*THE PROBLEM:* Lay out the data below as a JSON list of strings, one string per line and with blank lines omitted, starting at the first line and stopping after the line that contains "pyautogui.click(x=970, y=382)". Leave the pictures out of your answer.

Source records
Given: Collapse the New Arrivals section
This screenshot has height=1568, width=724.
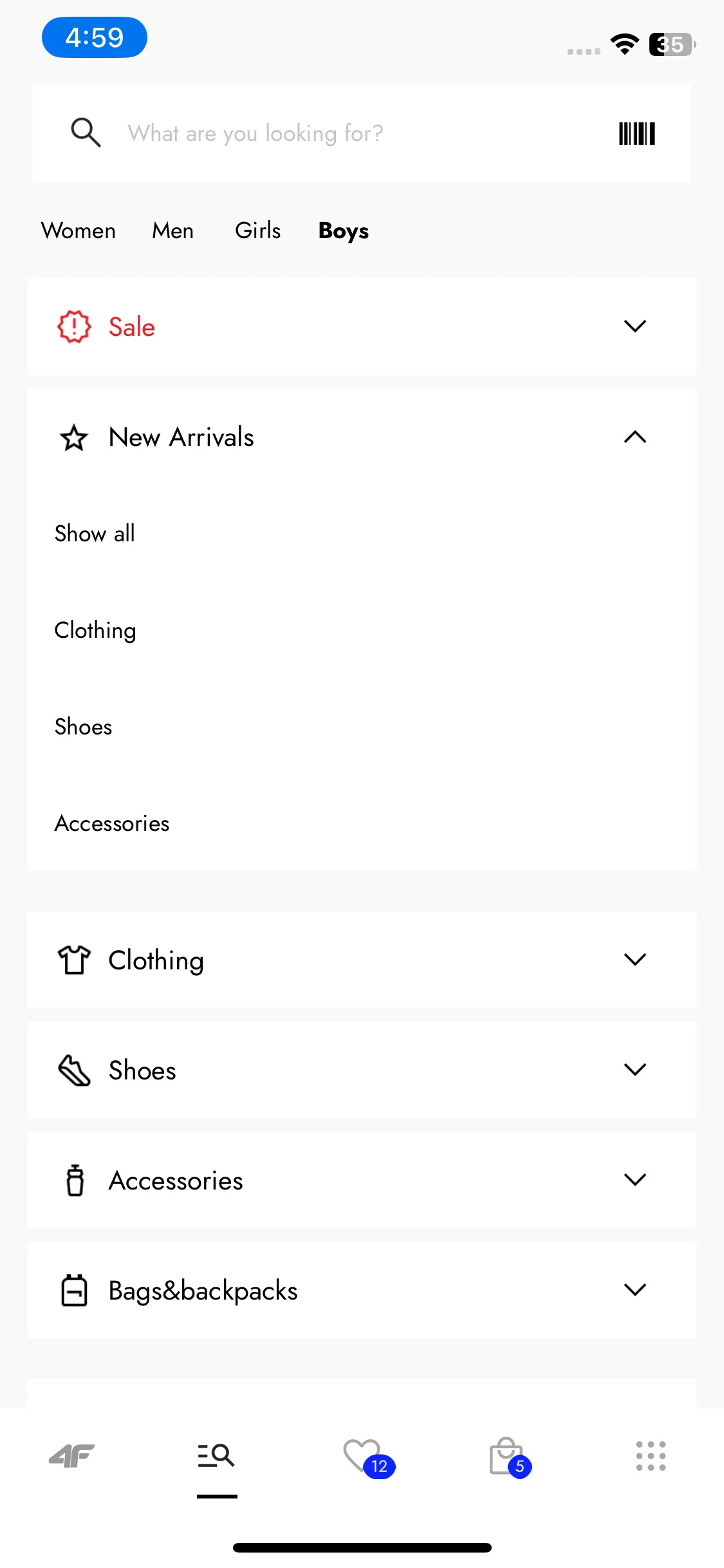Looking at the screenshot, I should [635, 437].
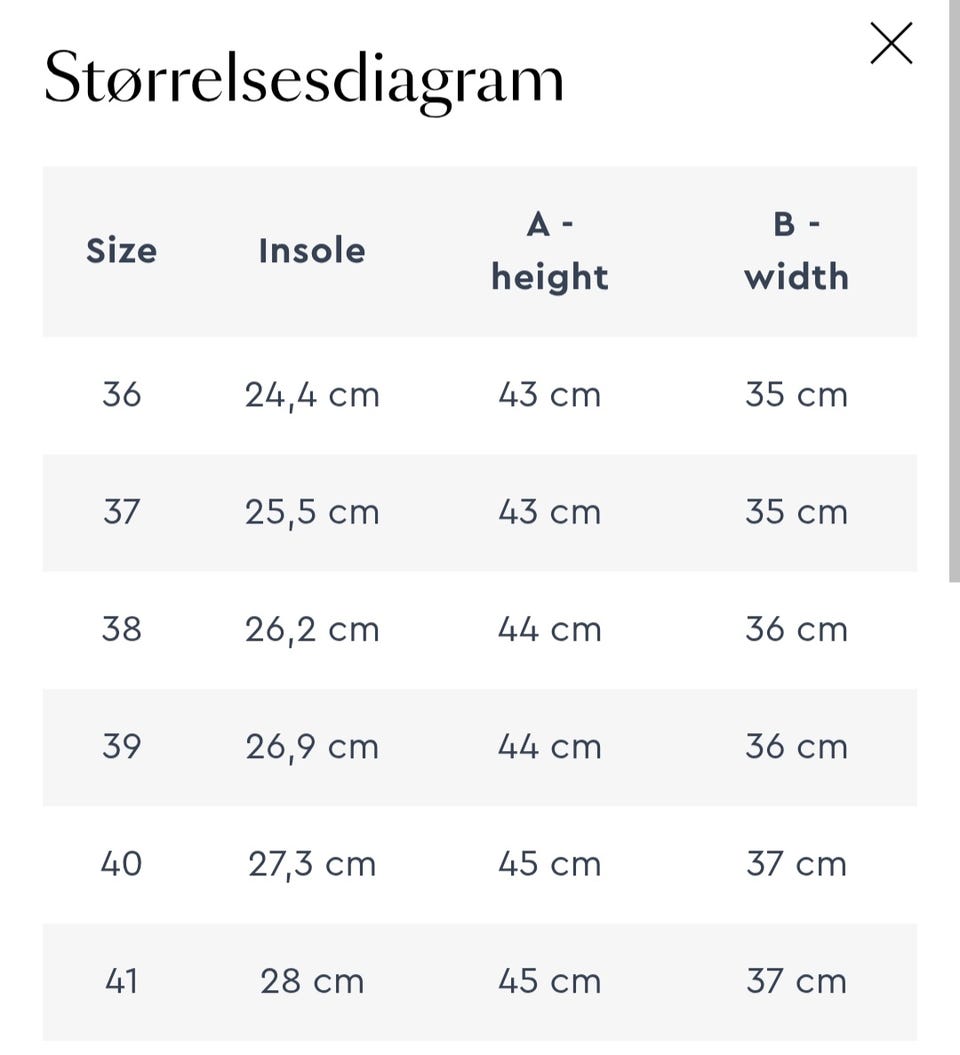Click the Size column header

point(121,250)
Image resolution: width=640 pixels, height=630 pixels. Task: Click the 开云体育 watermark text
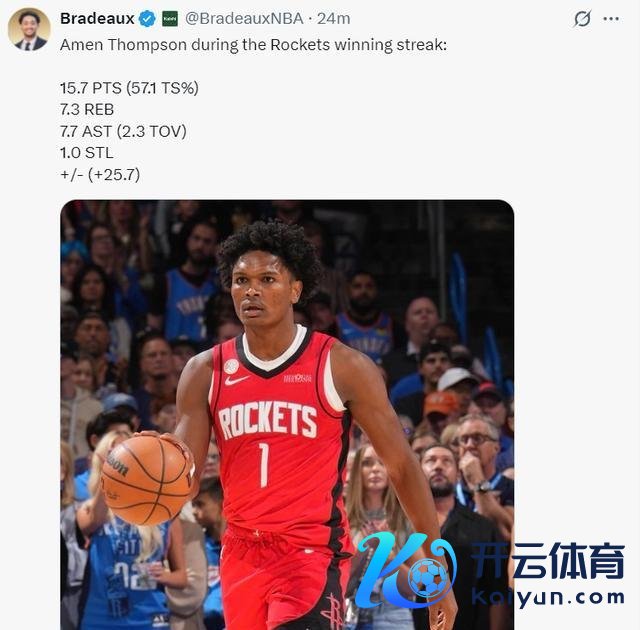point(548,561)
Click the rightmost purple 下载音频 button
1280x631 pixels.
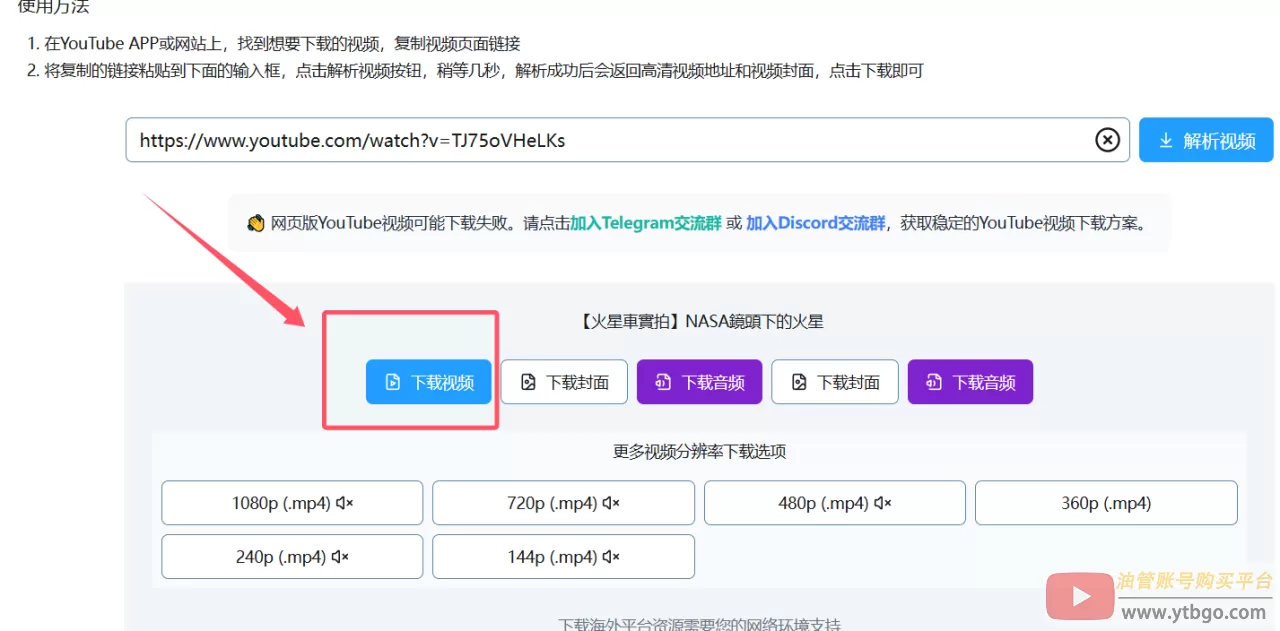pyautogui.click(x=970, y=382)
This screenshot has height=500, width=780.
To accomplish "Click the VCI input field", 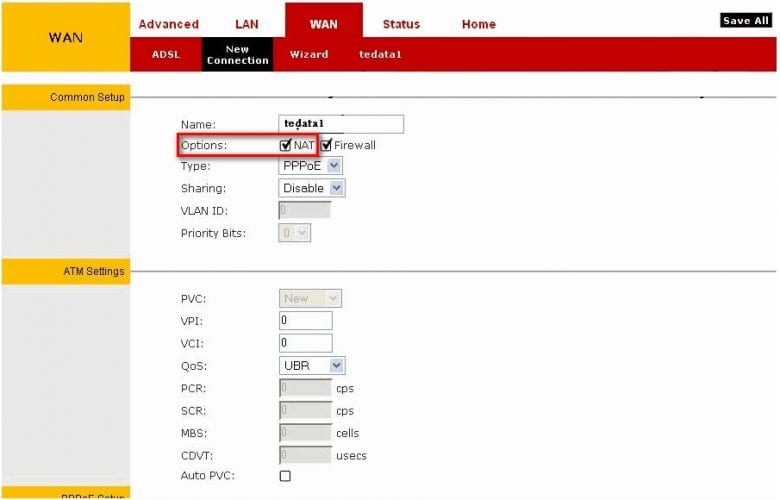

*ANSWER FOR THIS EXERCISE:*
[
  "Given: Collapse the New Arrivals section",
  "This screenshot has height=1568, width=724.",
  "Looking at the screenshot, I should [635, 437].",
  "Click the Size column header",
  "point(121,250)",
  "Image resolution: width=640 pixels, height=630 pixels. Task: Click the 开云体育 watermark text",
  "point(548,561)",
  "Click the rightmost purple 下载音频 button",
  "1280x631 pixels.",
  "pyautogui.click(x=970, y=382)"
]